Rogue Physicians’ Impact on Medical Malpractice Claims

By Denise Johnson | December 6, 2011

Medical malpractice claims related to the conduct of rogue physicians are on the rise.

“It seems to be a growing problem,” according to Linda E. Jones, executive vice president at RCM&D Healthcare, a Baltimore-based insurance consultant.

“We do hear more and more issues of physicians [involving] illegal or unethical activity,” said Jones, who is also chief operating officer at SISCO, a subsidiary of RCM&D and a third party administrator that provides claims services to healthcare organizations.

According to a recent study published in the New England Journal of Medicine, most physicians can expect to face a malpractice claim by the age of 65 years. The report said that 75 percent of physicians in low-risk specialties and 99 percent of those in high-risk specialties were projected to face a claim.

“We are definitely seeing an increase in the cases being handled,” said Jones during a presentation on the subject at the 2011 American Society for Healthcare Risk Management (ASHRM) Conference held in Phoenix, Ariz. last month.

Jones defined rogue physicians as those who seem to act outside the norm of desirable controls. “Physicians who may be having problems not doing things legally or ethically,” said Jones. “It’s really a behavioral problem.”

Examples of complaints related to rogue behavior include patient grievances, disruptive behavior, billing fraud, sexual misconduct, and criminal acts.

Jones said patient complaints are usually related to the care and attitude of the physician. She pointed out that sexual misconduct allegations can be made by both patients and staff.

Billing fraud can include services never rendered, ghost patients, kickbacks and up-coding services.

A warning sign, according to Jones, is a physician with a high number of past claims. While this may be a frequency and not necessarily a severity issue, Jones said it is usually an indicator of a communication problem.

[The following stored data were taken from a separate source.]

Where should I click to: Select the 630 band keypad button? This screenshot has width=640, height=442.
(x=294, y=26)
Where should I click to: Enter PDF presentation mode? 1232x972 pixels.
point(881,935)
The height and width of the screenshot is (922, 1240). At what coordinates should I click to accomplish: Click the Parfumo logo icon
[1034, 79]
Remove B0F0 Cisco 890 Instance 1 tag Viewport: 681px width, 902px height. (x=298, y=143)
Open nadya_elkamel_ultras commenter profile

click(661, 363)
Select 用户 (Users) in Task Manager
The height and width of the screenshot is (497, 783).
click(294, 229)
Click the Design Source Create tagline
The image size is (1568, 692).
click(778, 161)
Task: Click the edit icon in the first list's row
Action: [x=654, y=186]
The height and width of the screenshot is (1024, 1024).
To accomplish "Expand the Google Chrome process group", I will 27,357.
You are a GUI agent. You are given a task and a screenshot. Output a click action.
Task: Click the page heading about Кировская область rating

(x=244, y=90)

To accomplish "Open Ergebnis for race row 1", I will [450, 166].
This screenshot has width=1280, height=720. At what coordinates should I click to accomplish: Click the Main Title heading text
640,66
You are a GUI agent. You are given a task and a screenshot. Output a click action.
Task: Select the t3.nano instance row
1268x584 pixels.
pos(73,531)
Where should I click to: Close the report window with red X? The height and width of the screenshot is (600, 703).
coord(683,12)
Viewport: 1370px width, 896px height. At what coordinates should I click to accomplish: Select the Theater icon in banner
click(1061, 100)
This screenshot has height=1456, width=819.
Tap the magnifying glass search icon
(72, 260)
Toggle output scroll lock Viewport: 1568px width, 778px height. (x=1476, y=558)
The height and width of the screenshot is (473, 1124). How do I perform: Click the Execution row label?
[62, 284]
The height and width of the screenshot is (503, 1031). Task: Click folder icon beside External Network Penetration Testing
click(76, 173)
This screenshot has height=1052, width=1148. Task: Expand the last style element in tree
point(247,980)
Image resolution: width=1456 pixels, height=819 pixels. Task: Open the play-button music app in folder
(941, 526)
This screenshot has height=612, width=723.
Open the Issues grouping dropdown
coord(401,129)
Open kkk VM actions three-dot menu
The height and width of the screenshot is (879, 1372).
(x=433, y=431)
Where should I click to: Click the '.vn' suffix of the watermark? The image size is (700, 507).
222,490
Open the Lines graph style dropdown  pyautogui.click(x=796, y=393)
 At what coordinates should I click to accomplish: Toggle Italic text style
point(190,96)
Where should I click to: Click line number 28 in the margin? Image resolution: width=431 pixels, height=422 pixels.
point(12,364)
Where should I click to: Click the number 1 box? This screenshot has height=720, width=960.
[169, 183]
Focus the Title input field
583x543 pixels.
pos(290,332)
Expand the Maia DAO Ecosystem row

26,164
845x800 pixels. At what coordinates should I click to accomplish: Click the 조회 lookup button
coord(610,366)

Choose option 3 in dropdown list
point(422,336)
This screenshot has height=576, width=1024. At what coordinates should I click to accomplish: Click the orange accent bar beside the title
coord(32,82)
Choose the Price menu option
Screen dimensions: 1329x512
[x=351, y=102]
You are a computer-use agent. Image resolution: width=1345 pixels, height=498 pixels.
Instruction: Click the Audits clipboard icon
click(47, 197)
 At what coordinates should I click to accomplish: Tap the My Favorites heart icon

The process for researching a physician’s background includes reviewing claims history, checking with the Office of Inspector General (OIG), reviewing a physician’s past billing to Medicare and checking the National Practitioner Data Bank to see if a physician’s privileges have been revoked. Jones also recommended conducting an internet search on the physician’s name.

Potential insurance lines affected by a rogue physician’s actions include directors & officers, umbrella, professional liability, crime and e-discovery policies.

According to Jones, while some claims may be excluded under a physician’s policy, a hospital or medical practice’s policy may be triggered. “[A claim] could be excluded by a physician’s carrier; however, it could then flow through as negligent credentialing,” she said.

An allegation of negligent credentialing may be covered under a hospital’s general liability policy, said Jones.

That’s where plaintiff attorneys’ creativity comes into play, according to Jones. Carefully worded allegations within a petition or complaint can potentially trigger several liability policies.

Another example Jones cited is a medical malpractice case alleged as a breach in the standard of care.

If enough patients complain, the claims could become a class action matter, Jones said.

Medical malpractice cases are costly, especially in the discovery phase. “The value of the cases is tremendous,” Jones said. “It is very expensive to produce all that information.”

Data from the Physician Insurer’s Association of America on claims that closed in 2009 indicate that average defense costs on medical malpractice suits totaled $69,244 for cases that settled and ranged between $140,000 and $170,000 through trial, depending upon which side prevailed.

One recent report by the Washington-based consumer advocacy group, Public Citizen, raises the question of who is responsible for tracking offenses and subsequent disciplinary actions relating to inappropriate, potentially rogue, physician conduct.

The Public Citizen analysis of the National Practitioner Data Bank (NPDB) for the period of 1990-2009 found that 55 percent of physicians with clinic privilege revocations had no state licensing actions taken.

“Our analysis of physicians with clinical privilege reports but no state licensure action raises serious questions about whether state medical boards are responding adequately to hospital disciplinary reports and whether, as required by federal law, state medical boards are receiving such reports,” the Public Citizen report stated.

“One of two things is happening, and either is alarming,” said Dr. Sidney Wolfe, director of Public Citizen’s Health Research Group and overseer of the study. “Either state medical boards are receiving this disturbing information from hospitals but not acting upon it, or much less likely, they are not receiving the information at all. Something is broken and needs to be fixed.”